Barsonax commented 6 years ago

So a solution to this would follow something like the following piece of code:

var list = new List<Exception>();
for (int i = 0; i < 10; i++)
{
    try
    {
        SomeShutdownMethod();
    }
    catch (Exception e)
    {
        list.Add(e);
    }
}

if (list.Count > 0)
{                
    throw new AggregateException(list); //Throw/log the exception here
}

However this has a downside since the debugger will no longer automatically break at the original exception/exceptions. This can be solved with the [DebuggerStepThrough] attribute though. This attribute will cause the debugger to break at the original location of the exception even though we are catching it.

Barsonax commented 6 years ago

Moved the Editor doesnt tell you you forgot to unsubcribe a event issue to a separate issue #666

Barsonax commented 6 years ago

Replying to @ilexp comment on the #662 PR

Great idea from a design perspective, but not sure what it would do to performance, as passing-by-delegate potentially produces garbage and cannot be optimized as thoroughly as a regular function call - I'd generally try to avoid this in spots like this. If having specialized methods instead has a big impact design / maintenance wise though, we should probably consider it anyway. It's a tradeoff.

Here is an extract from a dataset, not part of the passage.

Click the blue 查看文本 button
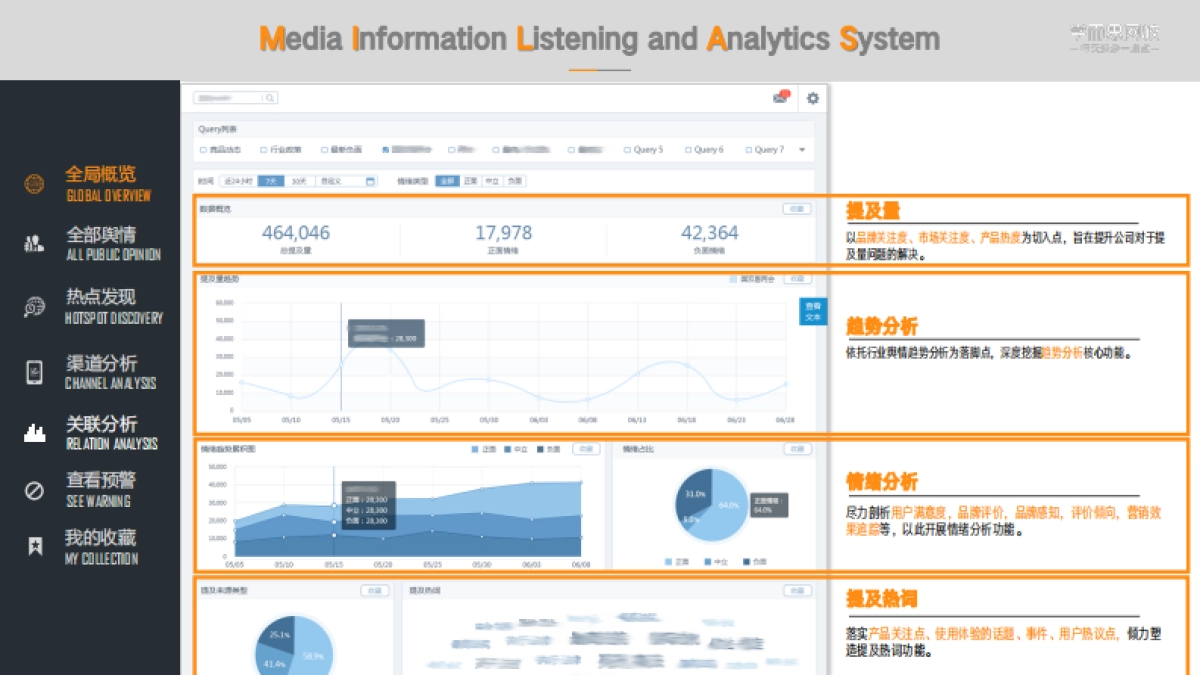Viewport: 1200px width, 675px height. tap(813, 311)
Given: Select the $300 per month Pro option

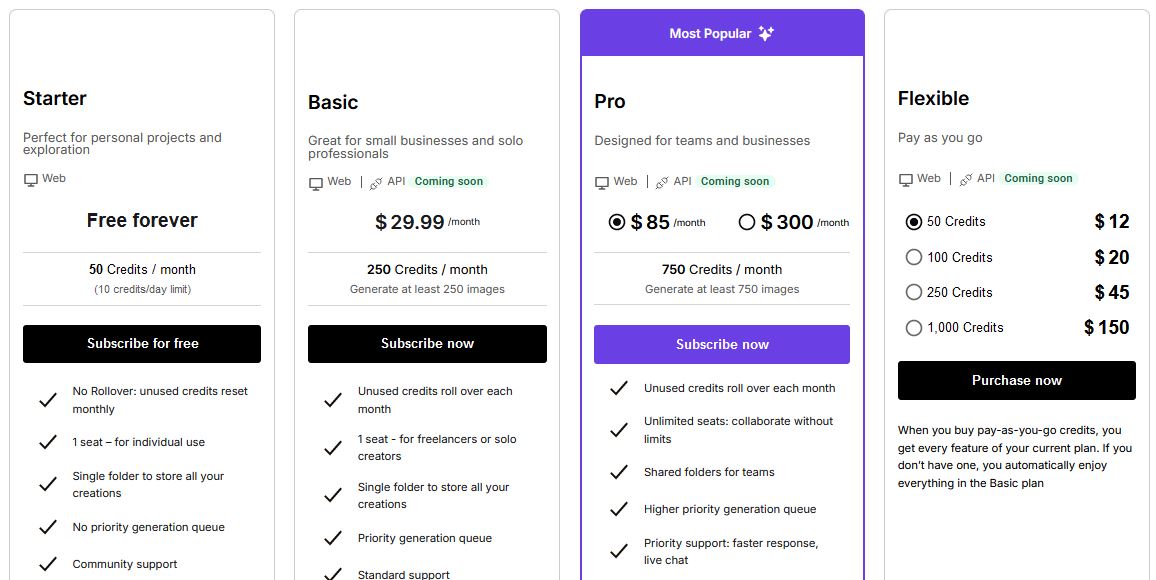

A delegate invocation does not produce garbage if it does not capture a local variable. Aside from that a delegate invocation is pretty just as fast as a interface call. I doubt this will lead to noticable performance issues or that the difference is even measurable in duality.

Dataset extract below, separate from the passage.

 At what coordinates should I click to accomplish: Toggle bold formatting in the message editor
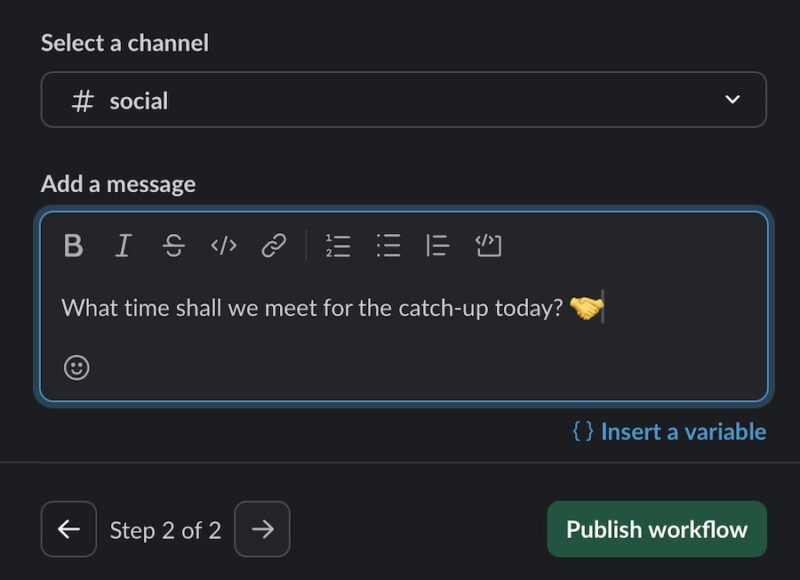(71, 245)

Performance considerations mostly, as a try-catch block isn't free if I recall correctly, especially when optimizations (or lack thereof) come into play. Would still be willing to consider making the change, as you're right that there's somewhat severe editor / dev bug potential when left entirely unchecked.

In the happy path I don't think there is any noticable difference with a try catch block. Only when actual exceptions are thrown there will be a difference. So I don't think we should be afraid of putting try catch blocks where its needed.

But like always with performance only by measuring it you will know it for sure.

ilexp commented 6 years ago

A delegate invocation does not produce garbage if it does not capture a local variable.

Delegate invocation might not, but delegate creation does. Unless you cache the implicitly created delegate when passing some method to the delegate parameter, you'll create a new one every time.

Aside from that a delegate invocation is pretty just as fast as a interface call. I doubt this will lead to noticable performance issues or that the difference is even measurable in duality.

Even if the invocation was free, it's still less compiler / JIT optimizable than having a specific method called.

You're probably right on this for init and shutdown though, just let's not expand this to update and render calls, or expect one generalized method to cover them all via delegate.

In the happy path I don't think there is any noticable difference with a try catch block. Only when actual exceptions are thrown there will be a difference. So I don't think we should be afraid of putting try catch blocks where its needed.

try..catch will block some compiler optimizations, so I wouldn't just put them wherever.

My point in both cases is just that we're in territory where we should spend some thought on how a design change might impact performance and compiler optimizations. Handling components - that's a big part of what the update cycle does all the time. Compiler friendly code can pay off when dealing with 10k objects potentially every frame. It's probably worth the tradeoff for init and shutdown, just a general "beware" sign here 🙂

ilexp commented 6 years ago

Potentially related: Issue #381

Barsonax commented 6 years ago

I think it might be worth benchmarking the code to see what really happens.

My current understanding is that lambdas's (statically typed and without closures) do not have any GC overhead. It gets optimized away. This might be proved wrong though. On top of that I believe their invocation to be equally fast as a interface/virtual call.

Try catch will increase the size of the method body I believe so it could potentially affect performance. I suspect this difference to be on the single nanosecond scale or maybe less though.

Will report back when I got the results.